Nevertheless, today we are seeing a virtual explosion of complex lighting and surface reflection models in real-time graphics research and in game demos, pushing the technological envelope. These techniques include high-dynamic-range environmental lighting and preconvolved diffuse maps, separable bidirectional reflectance distribution functions (BRDFs), and many techniques using depth and occlusion information to render more accurately all varieties of materials—transparent, translucent, or opaque. This part of the book covers a number of these techniques.
In Chapter 16, "Real-Time Approximations to Subsurface Scattering," Simon Green describes several different methods of approximating the look of translucent materials, such as skin and marble, using programmable graphics hardware.
Next, in Chapter 17, "Ambient Occlusion," Matt Pharr and Simon Green show how to combine the preprocessing of occlusion information of an object and its environment with an efficient real-time shader that takes these elements into account to create a realistically lit and shadowed object.
David McAllister presents an interesting approach to representing multiple complex materials by encoding separate BRDFs within a single texture map, in Chapter 18, "Spatial BRDFs." He then expands upon this notion to support discrete lights as well as environmental lighting.

◆ **AVAILABLE DATA**:
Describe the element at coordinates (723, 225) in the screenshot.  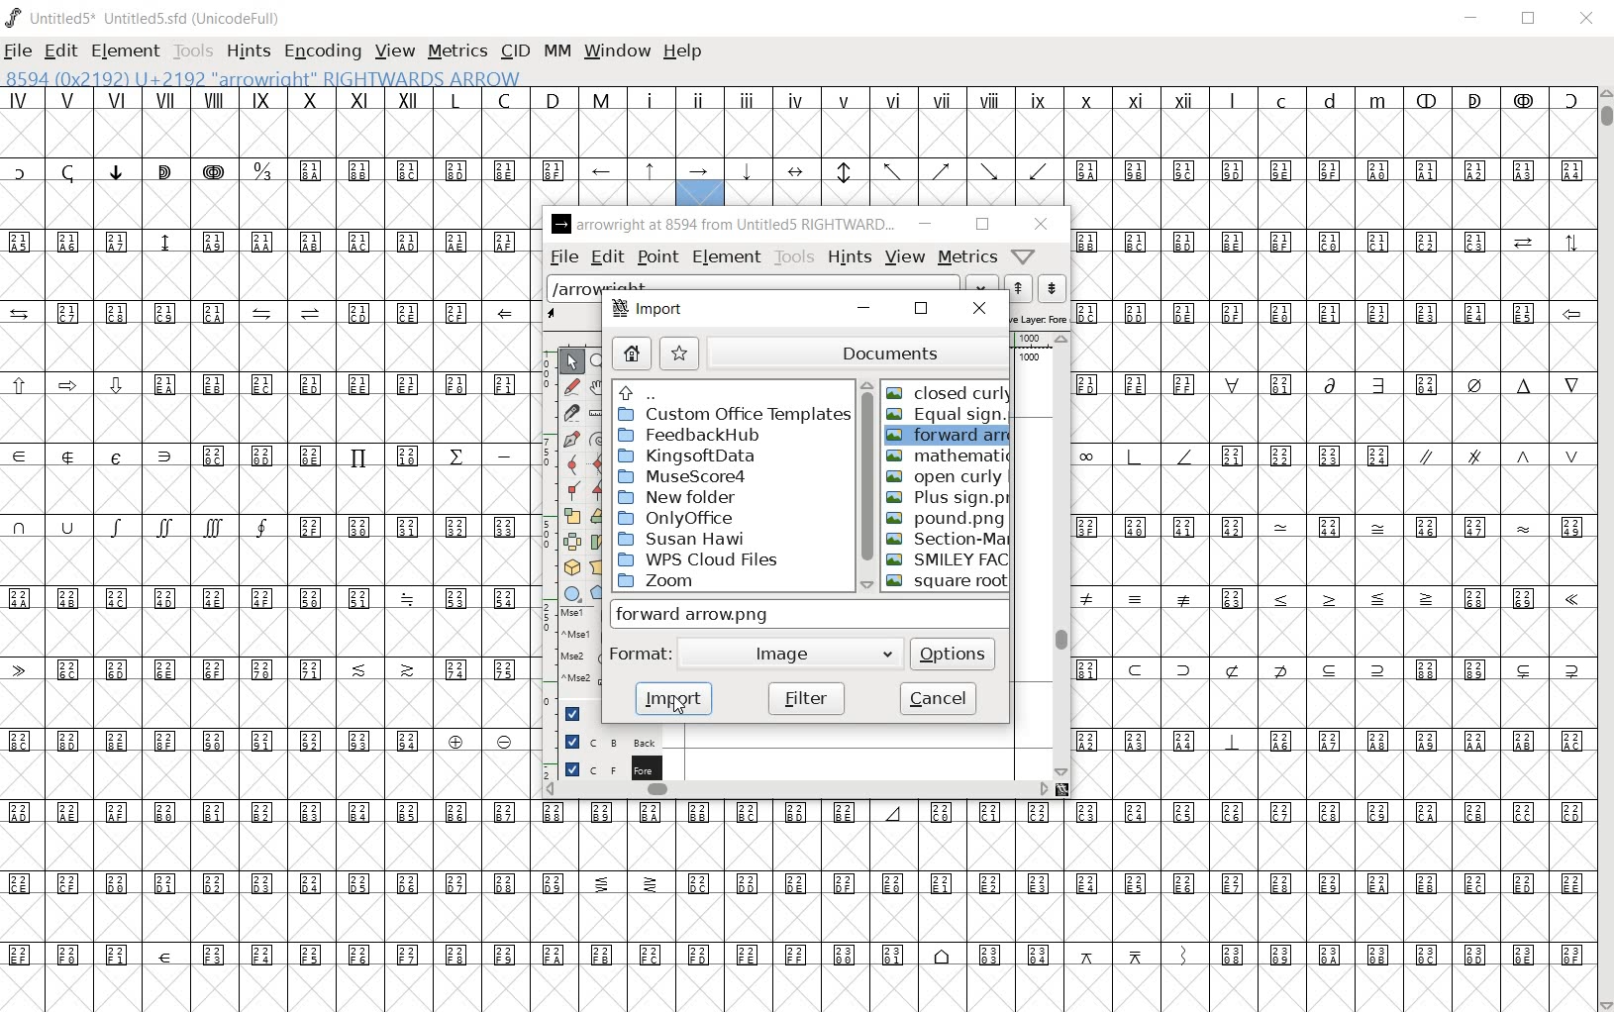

◆ **EXERCISE SET**:
(A) In the passage on real-time lighting and surface reflection, translate this sentence into Spanish: "He then expands upon this notion to support discrete lights as well as environmental lighting."
(B) Continue the passage on real-time lighting and surface reflection techniques from its last sentence.

◆ **ANSWERS**:
(A) Luego amplía esta idea para admitir luces discretas además de iluminación ambiental.

(B)
In Chapter 19, "Image-Based Lighting," Kevin Bjorke breaks out of the standard cube-map environment and delves into a world with many more possibilities for realistic lighting effects. First he explores image-based lighting, including localized cube maps—the analogue of local lighting using image-based rendering—then he shows how to apply those critical final touches to the shading model, including realistic reflectance, shadows, and diffuse/ambient terms.
Finally, in Chapter 20, "Texture Bombing," Steve Glanville shows how texture bombing and related cellular techniques can add a visual richness to your shaders, amplifying the variability of your images and reducing the repetitive look of large textured regions. He concludes with an interesting exposition on developing Voronoi diagrams within a pixel shader, which could serve as the kernel of a broad spectrum of shaders depicting natural phenomena, including scales, bubbles, leaves, and skin.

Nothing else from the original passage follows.